Um tribunal alemão anunciou nesta sexta-feira que adiou para o próximo ano a sua decisão sobre Bernie Ecclestone, chefe maior da Fórmula 1, formalmente indiciado pela promotoria de Munique, em julho, depois de ter sido acusado de suborno por seu envolvimento no caso que tratou da venda dos direitos comerciais da categoria ao fundo de investimentos britânico CVC Capital Partners.

AE-AP, Agência Estado

20 de setembro de 2013 | 13h37

Por meio de um comunicado oficial, a promotoria de Munique informou que está esperando por respostas adicionais que os advogados do dirigente prometeram entregar ao júri após as acusações feitas contra ele. O tribunal local também indicou que a formação de um novo painel de juízes que analisam o caso faz com que uma decisão "já não possa ser tomada neste ano".

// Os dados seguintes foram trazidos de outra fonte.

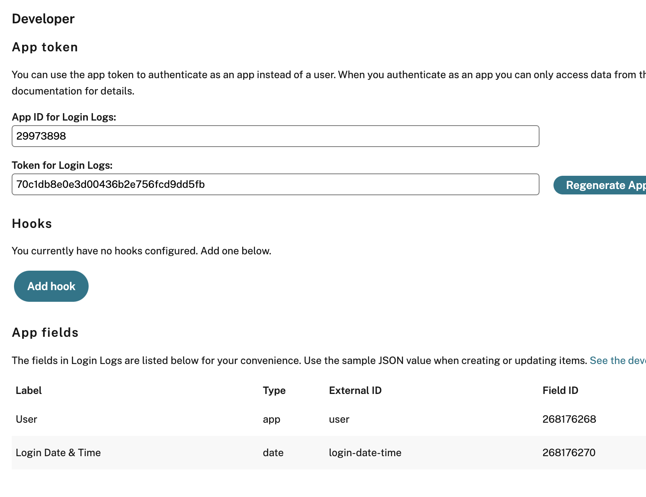Click the 'App ID for Login Logs' label
The height and width of the screenshot is (497, 646).
pos(64,117)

As acusações, apresentadas em julho, têm relação com um pagamento de US$ 44 milhões feito a um banqueiro alemão. O tribunal destacou, naquela ocasião, que não tomaria uma decisão, até meados deste mês de setembro, sobre se o caso iria a julgamento e, se fosse, quando seria iniciado.

Ecclestone está sob investigação desde quando o banqueiro Gerhard Gribkowsky foi considerado culpado de aceitar um pagamento relacionado a venda de uma participação nos direitos comerciais da F1. O dirigente alega que não cometeu nenhum ato ilegal, mas reconheceu que realizou um pagamento depois de ter sido pressionado a fazê-lo pelo banqueiro.

Condenado, Gribkowsky recebeu uma sentença de oito anos e meio de prisão no ano passado, depois de ter sido considerado culpado de corrupção, sonegação de impostos, desvio de dinheiro e fraude fiscal. Além de pressionar Ecclestone a lhe dar dinheiro, ele usou fundos do Bayern LB para pagar uma comissão de US$ 41 milhões ao chefão da F1 e concordou com o pagamento de mais US$ 25 milhões para a Bambino Trust, um companhia com a qual o dirigente estava filiado, apontaram os promotores do caso.